◆ TASK DESCRIPTION:
Filter the entries below down to the lines that hold "width".

(Saved entries)
- Opening Delimiter -

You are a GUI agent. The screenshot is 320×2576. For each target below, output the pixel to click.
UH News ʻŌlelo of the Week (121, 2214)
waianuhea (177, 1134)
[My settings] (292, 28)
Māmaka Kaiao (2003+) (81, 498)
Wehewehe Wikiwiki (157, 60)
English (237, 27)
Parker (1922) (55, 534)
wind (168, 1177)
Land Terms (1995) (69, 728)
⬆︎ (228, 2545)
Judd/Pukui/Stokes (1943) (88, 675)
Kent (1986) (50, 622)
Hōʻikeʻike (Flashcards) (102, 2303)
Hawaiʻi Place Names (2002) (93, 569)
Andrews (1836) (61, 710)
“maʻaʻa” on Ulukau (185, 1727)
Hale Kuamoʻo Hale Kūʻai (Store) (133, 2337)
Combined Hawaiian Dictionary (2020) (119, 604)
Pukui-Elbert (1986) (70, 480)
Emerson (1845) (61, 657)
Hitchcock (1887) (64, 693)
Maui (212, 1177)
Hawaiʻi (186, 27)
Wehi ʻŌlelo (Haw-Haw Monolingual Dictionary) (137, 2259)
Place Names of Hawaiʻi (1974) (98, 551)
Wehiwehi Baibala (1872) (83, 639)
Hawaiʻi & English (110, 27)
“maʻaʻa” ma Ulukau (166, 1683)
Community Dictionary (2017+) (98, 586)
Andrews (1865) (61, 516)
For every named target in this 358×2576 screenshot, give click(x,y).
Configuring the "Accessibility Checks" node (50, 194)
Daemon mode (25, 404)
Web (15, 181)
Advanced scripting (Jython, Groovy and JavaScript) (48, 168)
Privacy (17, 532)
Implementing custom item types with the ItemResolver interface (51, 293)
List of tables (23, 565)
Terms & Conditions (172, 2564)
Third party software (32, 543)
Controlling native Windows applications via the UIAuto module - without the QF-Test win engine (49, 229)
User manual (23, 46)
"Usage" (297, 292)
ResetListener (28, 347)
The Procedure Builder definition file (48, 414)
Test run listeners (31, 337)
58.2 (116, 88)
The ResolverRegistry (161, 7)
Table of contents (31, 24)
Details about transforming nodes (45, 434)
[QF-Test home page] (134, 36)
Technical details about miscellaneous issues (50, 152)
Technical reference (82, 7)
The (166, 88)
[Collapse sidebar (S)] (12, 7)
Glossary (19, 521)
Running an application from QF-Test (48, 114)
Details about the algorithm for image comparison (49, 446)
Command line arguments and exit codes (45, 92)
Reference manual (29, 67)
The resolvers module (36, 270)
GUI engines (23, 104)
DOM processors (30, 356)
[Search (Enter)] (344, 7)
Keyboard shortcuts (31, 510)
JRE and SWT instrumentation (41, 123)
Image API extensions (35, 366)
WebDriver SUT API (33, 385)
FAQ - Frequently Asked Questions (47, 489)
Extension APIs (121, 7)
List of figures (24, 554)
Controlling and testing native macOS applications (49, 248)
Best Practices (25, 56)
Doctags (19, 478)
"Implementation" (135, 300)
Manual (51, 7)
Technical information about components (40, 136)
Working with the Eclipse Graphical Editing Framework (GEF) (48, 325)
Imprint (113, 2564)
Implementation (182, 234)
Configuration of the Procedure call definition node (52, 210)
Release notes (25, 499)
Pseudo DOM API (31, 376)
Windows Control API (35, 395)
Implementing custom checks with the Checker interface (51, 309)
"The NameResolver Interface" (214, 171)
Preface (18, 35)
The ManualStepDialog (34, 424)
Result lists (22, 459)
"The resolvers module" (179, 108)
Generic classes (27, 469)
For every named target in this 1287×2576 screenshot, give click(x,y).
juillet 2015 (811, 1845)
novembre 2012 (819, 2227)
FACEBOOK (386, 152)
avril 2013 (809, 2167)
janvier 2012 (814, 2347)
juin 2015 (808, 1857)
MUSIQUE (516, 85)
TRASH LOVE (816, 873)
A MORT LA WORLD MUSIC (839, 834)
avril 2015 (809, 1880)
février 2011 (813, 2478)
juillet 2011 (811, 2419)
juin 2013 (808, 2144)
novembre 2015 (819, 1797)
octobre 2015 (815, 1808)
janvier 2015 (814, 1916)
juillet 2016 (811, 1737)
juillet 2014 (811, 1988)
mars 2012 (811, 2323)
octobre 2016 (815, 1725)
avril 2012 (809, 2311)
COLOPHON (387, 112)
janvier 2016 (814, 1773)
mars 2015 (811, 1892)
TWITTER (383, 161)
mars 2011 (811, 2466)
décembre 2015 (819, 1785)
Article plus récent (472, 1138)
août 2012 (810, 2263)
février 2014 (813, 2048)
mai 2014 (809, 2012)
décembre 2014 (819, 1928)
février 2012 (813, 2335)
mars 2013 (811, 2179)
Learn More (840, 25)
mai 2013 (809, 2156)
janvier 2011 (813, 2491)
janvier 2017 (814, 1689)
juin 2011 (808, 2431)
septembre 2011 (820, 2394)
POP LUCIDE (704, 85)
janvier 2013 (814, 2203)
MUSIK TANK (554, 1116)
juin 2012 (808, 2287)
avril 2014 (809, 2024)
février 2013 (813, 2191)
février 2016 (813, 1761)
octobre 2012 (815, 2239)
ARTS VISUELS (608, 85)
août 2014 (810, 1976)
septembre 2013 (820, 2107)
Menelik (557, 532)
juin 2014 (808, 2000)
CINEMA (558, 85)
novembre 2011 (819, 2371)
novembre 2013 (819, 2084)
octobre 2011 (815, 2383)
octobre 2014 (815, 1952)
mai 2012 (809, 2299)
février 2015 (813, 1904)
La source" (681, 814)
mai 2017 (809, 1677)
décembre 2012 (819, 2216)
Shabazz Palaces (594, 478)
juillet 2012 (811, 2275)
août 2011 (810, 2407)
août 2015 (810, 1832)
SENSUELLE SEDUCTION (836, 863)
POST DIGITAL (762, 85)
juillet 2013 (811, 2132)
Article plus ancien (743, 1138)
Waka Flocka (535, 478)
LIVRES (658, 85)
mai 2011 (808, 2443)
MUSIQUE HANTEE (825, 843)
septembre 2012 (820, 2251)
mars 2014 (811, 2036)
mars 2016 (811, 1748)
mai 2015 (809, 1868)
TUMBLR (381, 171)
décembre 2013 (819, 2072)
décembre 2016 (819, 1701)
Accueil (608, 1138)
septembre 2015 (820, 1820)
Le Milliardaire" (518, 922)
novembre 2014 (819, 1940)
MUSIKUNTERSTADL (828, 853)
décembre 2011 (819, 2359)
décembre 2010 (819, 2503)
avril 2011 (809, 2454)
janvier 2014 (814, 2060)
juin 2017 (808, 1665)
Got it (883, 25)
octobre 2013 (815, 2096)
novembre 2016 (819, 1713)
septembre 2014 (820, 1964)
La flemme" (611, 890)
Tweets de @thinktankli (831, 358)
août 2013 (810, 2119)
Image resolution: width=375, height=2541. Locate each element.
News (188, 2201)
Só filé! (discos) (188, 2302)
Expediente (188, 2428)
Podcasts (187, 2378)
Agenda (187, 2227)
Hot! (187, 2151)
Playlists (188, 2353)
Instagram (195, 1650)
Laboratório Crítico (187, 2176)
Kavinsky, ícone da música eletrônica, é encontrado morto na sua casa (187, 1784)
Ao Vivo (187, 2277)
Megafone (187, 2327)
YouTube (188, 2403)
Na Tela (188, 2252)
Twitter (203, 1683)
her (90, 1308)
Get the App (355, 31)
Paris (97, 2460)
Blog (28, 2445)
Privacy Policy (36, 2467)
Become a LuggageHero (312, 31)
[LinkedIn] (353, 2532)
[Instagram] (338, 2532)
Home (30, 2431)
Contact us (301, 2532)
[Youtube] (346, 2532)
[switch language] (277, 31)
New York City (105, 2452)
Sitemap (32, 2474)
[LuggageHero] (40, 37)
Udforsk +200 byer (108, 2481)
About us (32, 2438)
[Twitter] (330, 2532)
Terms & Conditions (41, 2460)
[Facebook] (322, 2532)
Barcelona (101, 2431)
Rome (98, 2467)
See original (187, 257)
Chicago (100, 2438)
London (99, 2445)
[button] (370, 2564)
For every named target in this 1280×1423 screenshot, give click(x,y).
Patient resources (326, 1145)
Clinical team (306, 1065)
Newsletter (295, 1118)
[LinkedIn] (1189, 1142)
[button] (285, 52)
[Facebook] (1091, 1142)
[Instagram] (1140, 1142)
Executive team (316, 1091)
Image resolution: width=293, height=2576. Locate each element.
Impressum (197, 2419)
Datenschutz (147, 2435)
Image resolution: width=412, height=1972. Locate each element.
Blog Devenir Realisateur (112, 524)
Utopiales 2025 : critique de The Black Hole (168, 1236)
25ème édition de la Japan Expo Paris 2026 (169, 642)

- Closing Delimiter -

◆ RESULT OF THIS TASK:
Image resolution: width=375, height=2541. Locate each element.
Image resolution: width=293, height=2576. Locate each element.
Image resolution: width=412, height=1972. Locate each element.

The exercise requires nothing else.